■ Source document
Gillespie's habit of getting up and dancing to the music also did nothing to diminish his growing reputation as an eccentric. One day, while Dizzy was fooling around on the piano during a rehearsal, a trumpet player named Fats Palmer looked at his empty trumpet chair and said, "Where's that dizzy cat?" The band cracked up, and the name stuck.
All the same, Palmer harbored an abiding respect for the Diz, who, he said, could take a tune and "run over it like a rabbit running over a hill."
Dizzy soon left for New York in pursuit of the big time, with his characteristic lack of caution: "Nothing seemed too risky to me, since I was already known to be crazy." There he started joining in jam sessions, an important element in the evolution of jazz. He'd play a slew of clubs during the course of a single night--places like George's, the Yeah Man, Smalls and after-hours clubs like Monroe's Uptown House. He'd sit in with the Savoy Sultans, Chick Webb and Claude Hopkins. He was coming along fast.
In 1937, he got his big break. Teddy Hill, leader of a popular big band, used Dizzy on a recording session and then invited him to tour Europe. That Gillespie would be filling the seat of his idol, Roy Eldridge, gave the gig added prestige. Diz leapt at the chance. The tour was a success, and when he got back he had a little cash, a fine wardrobe and no job. The musicians' union in New York tore up his working papers, citing a rule that protected musicians' jobs from "foreigners," which, being from Philadelphia, Dizzy was considered to be. The rising star was obliged to cool his heels for a three-month waiting period.
As happened so often in Gillespie's career, misfortune led to happy coincidence. Reduced to sneaking out of town on gigs, he met his future wife, Lorraine, during a quick trip to Washington, D.C., where she was dancing in a chorus line that toured the Theater Owners Booking Association (TOBA) circuit. The company would start at the Apollo Theater in New York, go to the Standard or the Earle in Philly, move to Baltimore and then on to the Howard in D.C., always working three to five shows a day. It was a schedule that resulted in the TOBA circuit being dubbed "Tough On Black Artists." It was also, however, the mecca of black showbiz.

■ Data for review
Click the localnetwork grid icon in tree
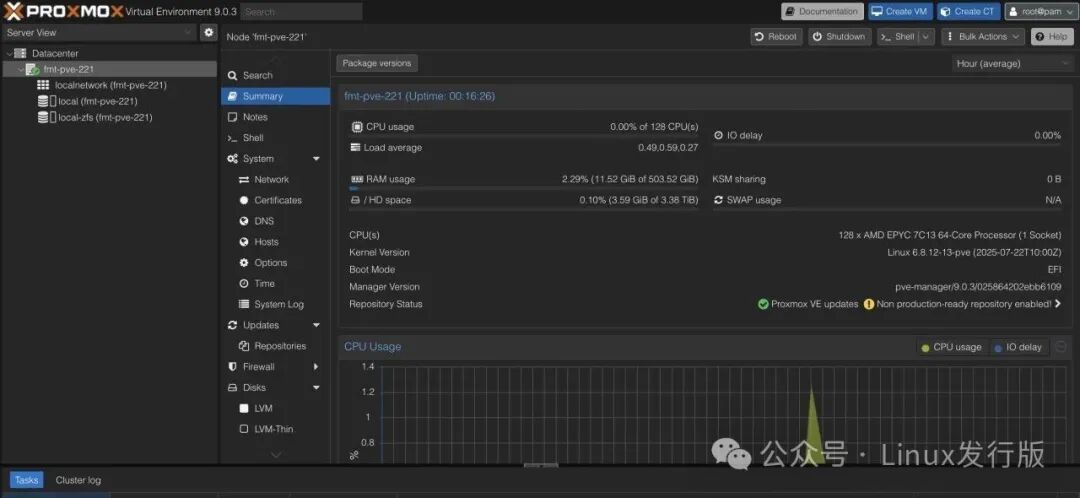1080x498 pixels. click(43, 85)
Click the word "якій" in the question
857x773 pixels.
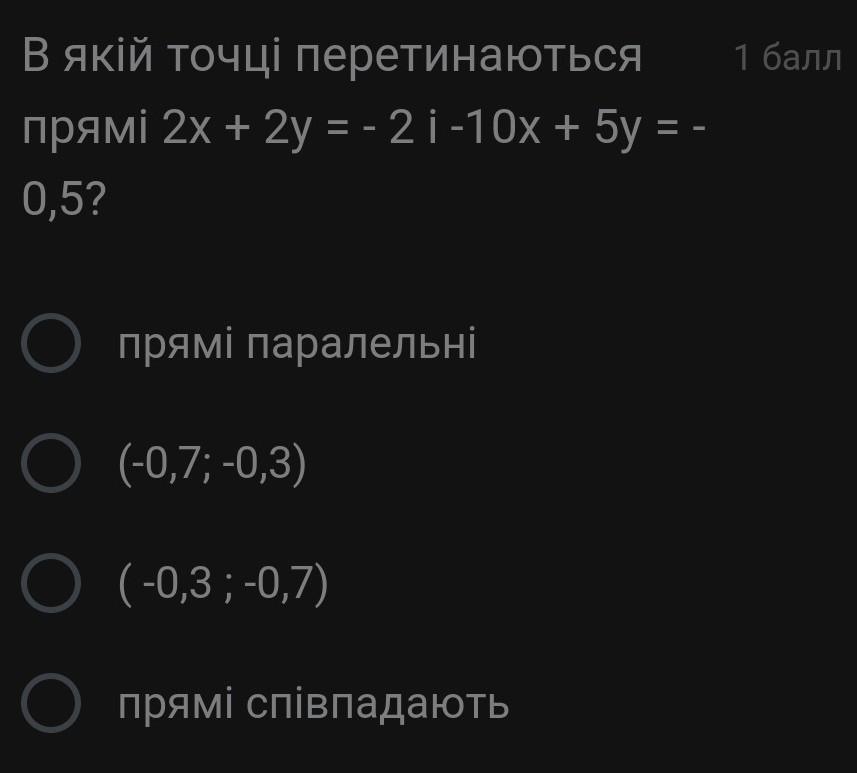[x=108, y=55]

...

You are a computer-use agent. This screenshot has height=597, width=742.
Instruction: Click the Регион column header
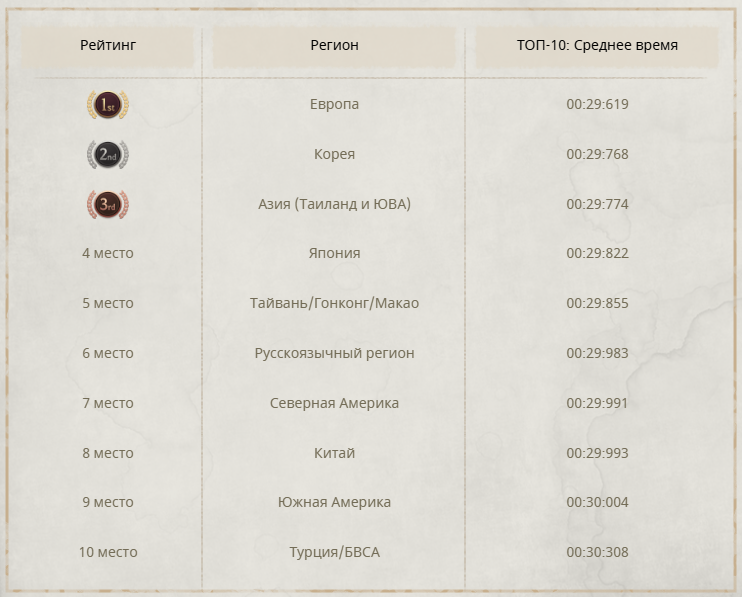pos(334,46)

■ The task
Pick up the text on Dizzy Gillespie's early career after its last sentence and keep writing it. The data has nothing to do with what comes next.

■ Task answer
Lorraine would later reveal that the Diz didn't cut such a dashing figure at the time. Any cigars Dizzy smoked in the early years must have been gifts from friends, "because when I met him he didn't have enough money to smoke a cigarette," she recalls. "It was much later that he began smoking those expensive Cubans."
Nevertheless, the two fell in love and, in 1940, were married. Gillespie would later credit Lorraine's calming influence with keeping him from distractions like drugs, which would cut down so many of his contemporaries in the prime of their careers.
In 1937, Dizzy met another person who would help shape his life: the Cuban trumpeter Mario Bauza. They dug each other immediately. Bauza became a father figure to Gillespie and, because he exposed him to Afro-Cuban music, was a profound influence on his musical philosophy. Bauza would also give the young man a tremendous career boost. After serving his three months in exile, the Diz was back with Teddy Hill. Hill's was one of the house bands at Harlem's premier jazz showcase of the era, the Savoy Ballroom. Work was steady until 1939, when Teddy's band was playing in the Savoy Ballroom Pavillion at the New York World's Fair. The band members were doing a lot of sets, and considered themselves seriously underpaid. They complained to the union and got fired. Dizzy was out of work, but not for long, as Mario Bauza came to the rescue.
Cab Calloway was "The Man" in 1939. His band was booked three years in advance and traveled in private railroad cars and on chartered buses. Bauza, who was playing with Calloway at the time, dug Dizzy so much that one night he gave up his trumpet chair so that his protégé could sit in and Cab could hear what was happening. Cab added Dizzy to his band immediately, and their relationship was solid until the legendary "Spit Ball Incident of 1941."